Negli ultimi anni entra nell’OPG una quantità di persone a cui prima l’ingresso era interdetto, e tra questi i volontari (ma anche i tirocinanti in psicologia, gli specializzandi in psichiatria, laureandi in varie branche etc. ), persone dotate delle giuste competenze: molti lavorano all’interno dell’OPG, molti altri all’esterno. A proposito di questi ultimi, è indicativo il progetto che stiamo conducendo con la locale Caritas che sta organizzando alloggi esterni, in vicinanza dell’OPG, per ospitare gl’internati quando escono o i loro parenti che vengono in visita.

 

Lei, che è all’interno di una realtà carceraria, vedrà certamente dei problemi e delle disfunzioni. Non crede che parlandone di più si potrebbero affrontare con maggiore efficacia? Perché, secondo Lei, si parla così poco di questo mondo?

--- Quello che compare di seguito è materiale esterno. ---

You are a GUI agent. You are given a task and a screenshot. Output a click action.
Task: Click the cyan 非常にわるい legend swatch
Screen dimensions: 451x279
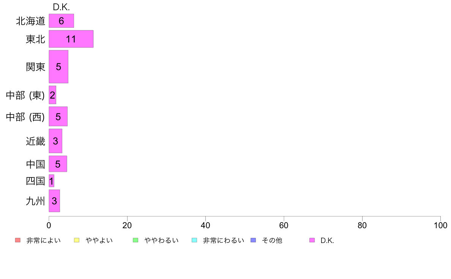coord(194,240)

Credo che se ne parli troppo poco perché questo è uno scheletro nell’armadio, utilizzabile solo se l’ambiguità di fondo permane. Così l’OPG mantiene la funzione di una specie di contenitore per tutti i fallimenti della psichiatria e della giustizia, garantendo che nel momento in cui ci sono necessità di liberarsi di sensi di colpa collettivi, l’OPG funge da spauracchio da tirar fuori al momento giusto. E questa è una condizione a cui non ci vogliamo adattare, non fosse altro che per tutelare i soggetti che qui sono internati. Le nostre iniziative (dal sito www.opgaversa.it, ai convegni di studio, alla sensibilizzazione dei giovani che vengono in istituto a studiare e a formarsi) lo dimostrano. Credo che se si riuscisse a comprendere meglio il linguaggio della malattia mentale, molta gente qui dentro non ci arriverebbe. Riteniamo che l’OPG è una struttura che deve essere superata inevitabilmente e che devono essere reinserite nel tessuto sociale le persone che inutilmente sono qui internate. Così dei 1200 internati attualmente presenti in tutti gli opg di Italia, ne rimarrebbero al massimo 200 di soggetti realmente pericolosi. È un passo da fare con molta calma, perché ritengo che la eventuale chiusura brusca di queste strutture non risolverebbe il problema, ma ne creerebbe altri. Per risolvere il "problema OPG", bisogna capire chi deve stare realmente qui dentro: su un numero ridotto di persone avremmo maggiore e migliore possibilità di prenderle in carico, viceversa diventa molto più difficile svolgere un ruolo ed una funzione che compete alla struttura.